### ASSIGNMENT:
Repeat the records below in their entirety, exactly.

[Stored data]
--- --- ---
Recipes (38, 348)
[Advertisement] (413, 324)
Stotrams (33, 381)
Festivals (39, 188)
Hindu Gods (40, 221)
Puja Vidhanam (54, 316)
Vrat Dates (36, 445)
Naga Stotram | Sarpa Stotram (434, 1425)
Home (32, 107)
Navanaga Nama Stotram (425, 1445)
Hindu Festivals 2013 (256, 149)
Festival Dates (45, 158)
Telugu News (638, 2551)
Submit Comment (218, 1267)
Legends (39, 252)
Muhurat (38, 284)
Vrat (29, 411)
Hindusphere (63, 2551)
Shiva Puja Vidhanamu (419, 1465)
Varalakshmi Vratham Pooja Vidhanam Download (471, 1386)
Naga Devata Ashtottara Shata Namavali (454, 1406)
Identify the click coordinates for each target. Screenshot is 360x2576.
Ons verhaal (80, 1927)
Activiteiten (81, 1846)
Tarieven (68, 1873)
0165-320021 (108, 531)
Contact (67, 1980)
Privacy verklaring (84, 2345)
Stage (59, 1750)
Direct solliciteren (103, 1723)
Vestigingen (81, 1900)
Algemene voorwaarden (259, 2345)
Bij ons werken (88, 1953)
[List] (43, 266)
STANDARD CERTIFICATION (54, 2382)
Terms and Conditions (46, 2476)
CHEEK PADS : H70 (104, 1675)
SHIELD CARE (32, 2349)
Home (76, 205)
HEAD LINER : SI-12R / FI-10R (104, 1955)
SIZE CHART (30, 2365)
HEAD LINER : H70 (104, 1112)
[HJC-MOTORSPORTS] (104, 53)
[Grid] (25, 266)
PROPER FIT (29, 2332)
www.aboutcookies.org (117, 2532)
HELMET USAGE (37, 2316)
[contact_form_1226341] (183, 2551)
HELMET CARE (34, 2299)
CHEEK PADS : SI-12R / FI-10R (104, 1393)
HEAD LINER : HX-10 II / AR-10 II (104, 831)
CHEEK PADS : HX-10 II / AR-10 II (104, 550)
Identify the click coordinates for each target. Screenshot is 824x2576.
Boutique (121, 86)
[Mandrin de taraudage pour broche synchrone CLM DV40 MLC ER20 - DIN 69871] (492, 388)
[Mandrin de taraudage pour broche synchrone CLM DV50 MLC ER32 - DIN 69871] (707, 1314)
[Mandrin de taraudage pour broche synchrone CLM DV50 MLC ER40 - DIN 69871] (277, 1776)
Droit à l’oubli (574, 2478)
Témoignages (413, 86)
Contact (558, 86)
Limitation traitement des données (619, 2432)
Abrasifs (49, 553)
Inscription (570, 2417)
--- --- ---
### WRITTEN SOLUTION:
Recipes (38, 348)
[Advertisement] (413, 324)
Stotrams (33, 381)
Festivals (39, 188)
Hindu Gods (40, 221)
Puja Vidhanam (54, 316)
Vrat Dates (36, 445)
Naga Stotram | Sarpa Stotram (434, 1425)
Home (32, 107)
Navanaga Nama Stotram (425, 1445)
Hindu Festivals 2013 (256, 149)
Festival Dates (45, 158)
Telugu News (638, 2551)
Submit Comment (218, 1267)
Legends (39, 252)
Muhurat (38, 284)
Vrat (29, 411)
Hindusphere (63, 2551)
Shiva Puja Vidhanamu (419, 1465)
Varalakshmi Vratham Pooja Vidhanam Download (471, 1386)
Naga Devata Ashtottara Shata Namavali (454, 1406)
Identify the click coordinates for each target. Screenshot is 360x2576.
Ons verhaal (80, 1927)
Activiteiten (81, 1846)
Tarieven (68, 1873)
0165-320021 (108, 531)
Contact (67, 1980)
Privacy verklaring (84, 2345)
Stage (59, 1750)
Direct solliciteren (103, 1723)
Vestigingen (81, 1900)
Algemene voorwaarden (259, 2345)
Bij ons werken (88, 1953)
[List] (43, 266)
STANDARD CERTIFICATION (54, 2382)
Terms and Conditions (46, 2476)
CHEEK PADS : H70 (104, 1675)
SHIELD CARE (32, 2349)
Home (76, 205)
HEAD LINER : SI-12R / FI-10R (104, 1955)
SIZE CHART (30, 2365)
HEAD LINER : H70 (104, 1112)
[HJC-MOTORSPORTS] (104, 53)
[Grid] (25, 266)
PROPER FIT (29, 2332)
www.aboutcookies.org (117, 2532)
HELMET USAGE (37, 2316)
[contact_form_1226341] (183, 2551)
HELMET CARE (34, 2299)
CHEEK PADS : SI-12R / FI-10R (104, 1393)
HEAD LINER : HX-10 II / AR-10 II (104, 831)
CHEEK PADS : HX-10 II / AR-10 II (104, 550)
Identify the click coordinates for each target. Screenshot is 824x2576.
Boutique (121, 86)
[Mandrin de taraudage pour broche synchrone CLM DV40 MLC ER20 - DIN 69871] (492, 388)
[Mandrin de taraudage pour broche synchrone CLM DV50 MLC ER32 - DIN 69871] (707, 1314)
[Mandrin de taraudage pour broche synchrone CLM DV50 MLC ER40 - DIN 69871] (277, 1776)
Droit à l’oubli (574, 2478)
Témoignages (413, 86)
Contact (558, 86)
Limitation traitement des données (619, 2432)
Abrasifs (49, 553)
Inscription (570, 2417)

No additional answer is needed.